(Stored data entries)
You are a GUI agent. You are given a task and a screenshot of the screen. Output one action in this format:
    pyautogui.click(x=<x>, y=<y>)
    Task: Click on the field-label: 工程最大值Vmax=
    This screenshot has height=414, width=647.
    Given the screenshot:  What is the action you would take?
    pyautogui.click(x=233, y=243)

• To do: Reproduce all of the data above word for word.

• Task answer:
You are a GUI agent. You are given a task and a screenshot of the screen. Output one action in this format:
    pyautogui.click(x=<x>, y=<y>)
    Task: Click on the field-label: 工程最大值Vmax=
    This screenshot has height=414, width=647.
    Given the screenshot:  What is the action you would take?
    pyautogui.click(x=233, y=243)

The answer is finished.